NEW YORK (TheStreet) -- Enterprise software developer Textura (TXTR) allegedly lied about its prospects and intentionally omitted facts from the biography of its CEO in securities filings ahead of its initial public offering and a follow-on offering with the help of some of its underwriters, according to a Thursday, Dec. 26 report from short seller Citron Research.
Chicago-based Textura's shares was falling on Friday 6.6% to $21.24.
Andrew Left, executive editor of Citron Research, said in his movie-themed report: "'American Hustle' meets 'Wolf of Wall Street'" that Textura's "prospectus lied to the SEC about the two most important components of their business model - and they were actually busted for it."

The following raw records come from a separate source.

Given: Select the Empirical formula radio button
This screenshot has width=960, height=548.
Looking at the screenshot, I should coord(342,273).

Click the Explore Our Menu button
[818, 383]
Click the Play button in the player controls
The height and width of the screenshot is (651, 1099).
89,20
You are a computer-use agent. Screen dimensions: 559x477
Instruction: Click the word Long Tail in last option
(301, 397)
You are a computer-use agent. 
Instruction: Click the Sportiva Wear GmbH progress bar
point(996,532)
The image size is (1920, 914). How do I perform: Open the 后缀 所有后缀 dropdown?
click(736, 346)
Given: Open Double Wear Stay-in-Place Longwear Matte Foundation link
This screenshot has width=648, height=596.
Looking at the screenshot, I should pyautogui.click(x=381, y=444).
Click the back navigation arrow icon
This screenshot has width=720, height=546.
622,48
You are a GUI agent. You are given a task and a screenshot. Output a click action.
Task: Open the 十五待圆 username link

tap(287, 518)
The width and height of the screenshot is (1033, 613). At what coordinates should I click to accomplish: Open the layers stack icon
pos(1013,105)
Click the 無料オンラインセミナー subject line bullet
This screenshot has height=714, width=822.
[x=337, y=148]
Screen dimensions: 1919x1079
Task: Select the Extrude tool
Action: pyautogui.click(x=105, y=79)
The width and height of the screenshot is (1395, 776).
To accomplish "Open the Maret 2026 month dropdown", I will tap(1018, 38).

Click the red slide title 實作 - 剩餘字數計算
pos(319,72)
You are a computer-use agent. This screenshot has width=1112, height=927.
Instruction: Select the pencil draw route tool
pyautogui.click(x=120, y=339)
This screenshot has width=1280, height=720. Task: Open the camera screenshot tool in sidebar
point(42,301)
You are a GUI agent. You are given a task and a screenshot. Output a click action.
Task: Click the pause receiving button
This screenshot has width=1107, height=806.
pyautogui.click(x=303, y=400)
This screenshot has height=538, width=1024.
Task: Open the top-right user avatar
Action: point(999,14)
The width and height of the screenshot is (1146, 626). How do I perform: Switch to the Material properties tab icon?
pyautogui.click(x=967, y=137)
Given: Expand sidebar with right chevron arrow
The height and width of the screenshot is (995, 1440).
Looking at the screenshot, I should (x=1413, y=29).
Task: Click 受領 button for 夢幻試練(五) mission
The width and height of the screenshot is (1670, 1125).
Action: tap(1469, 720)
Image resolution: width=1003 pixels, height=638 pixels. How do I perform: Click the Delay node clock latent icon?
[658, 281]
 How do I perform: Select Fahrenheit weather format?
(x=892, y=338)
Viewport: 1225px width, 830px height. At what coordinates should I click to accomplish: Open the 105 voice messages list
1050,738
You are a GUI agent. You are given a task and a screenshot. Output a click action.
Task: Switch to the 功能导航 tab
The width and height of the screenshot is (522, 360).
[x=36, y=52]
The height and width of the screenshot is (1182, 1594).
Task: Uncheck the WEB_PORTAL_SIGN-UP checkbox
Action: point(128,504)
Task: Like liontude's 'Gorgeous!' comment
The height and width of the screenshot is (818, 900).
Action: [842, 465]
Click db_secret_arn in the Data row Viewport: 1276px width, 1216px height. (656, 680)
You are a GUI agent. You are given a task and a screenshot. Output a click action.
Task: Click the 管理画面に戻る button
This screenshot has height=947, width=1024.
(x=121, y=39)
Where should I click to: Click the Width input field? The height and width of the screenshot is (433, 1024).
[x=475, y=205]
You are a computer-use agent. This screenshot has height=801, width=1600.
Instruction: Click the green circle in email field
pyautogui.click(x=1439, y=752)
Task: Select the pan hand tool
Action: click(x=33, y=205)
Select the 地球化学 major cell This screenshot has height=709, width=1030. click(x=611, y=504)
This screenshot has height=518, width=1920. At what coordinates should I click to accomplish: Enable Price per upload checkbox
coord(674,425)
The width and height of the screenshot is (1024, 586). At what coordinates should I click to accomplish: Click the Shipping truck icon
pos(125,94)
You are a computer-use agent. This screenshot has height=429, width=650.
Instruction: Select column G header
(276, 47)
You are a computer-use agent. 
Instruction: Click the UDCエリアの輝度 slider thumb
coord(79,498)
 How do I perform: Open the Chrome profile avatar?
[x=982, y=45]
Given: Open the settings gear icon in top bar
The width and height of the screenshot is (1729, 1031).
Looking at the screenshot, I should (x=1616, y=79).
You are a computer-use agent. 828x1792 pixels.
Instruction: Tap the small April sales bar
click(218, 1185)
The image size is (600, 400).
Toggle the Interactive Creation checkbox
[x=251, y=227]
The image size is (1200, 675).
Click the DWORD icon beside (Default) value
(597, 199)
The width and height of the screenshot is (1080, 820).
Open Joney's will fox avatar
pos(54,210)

As evidence Left cited language from the prospectus about "recurring revenue model with high visibility" and "high client retention." When Textura was asked by the Securities and Exchange Commission to provide specific quantitative evidence in this regard, the company instead told the SEC it was removing the language.
"In over 13 years of publishing and reading SEC comments we have never seen a company make two bold claims as above, but simply turn and run from them without even an attempted defense when challenged by SEC staff," the Citron report claimed.
Left said in an interview that he started looking into Textura after he learned that the company's CEO Patrick Allin omitted certain things from his biography in the prospectus.
"When a CEO is lying about his biography, that's a number 1 sign of fraud, and I say let's start looking at everything else," Left said.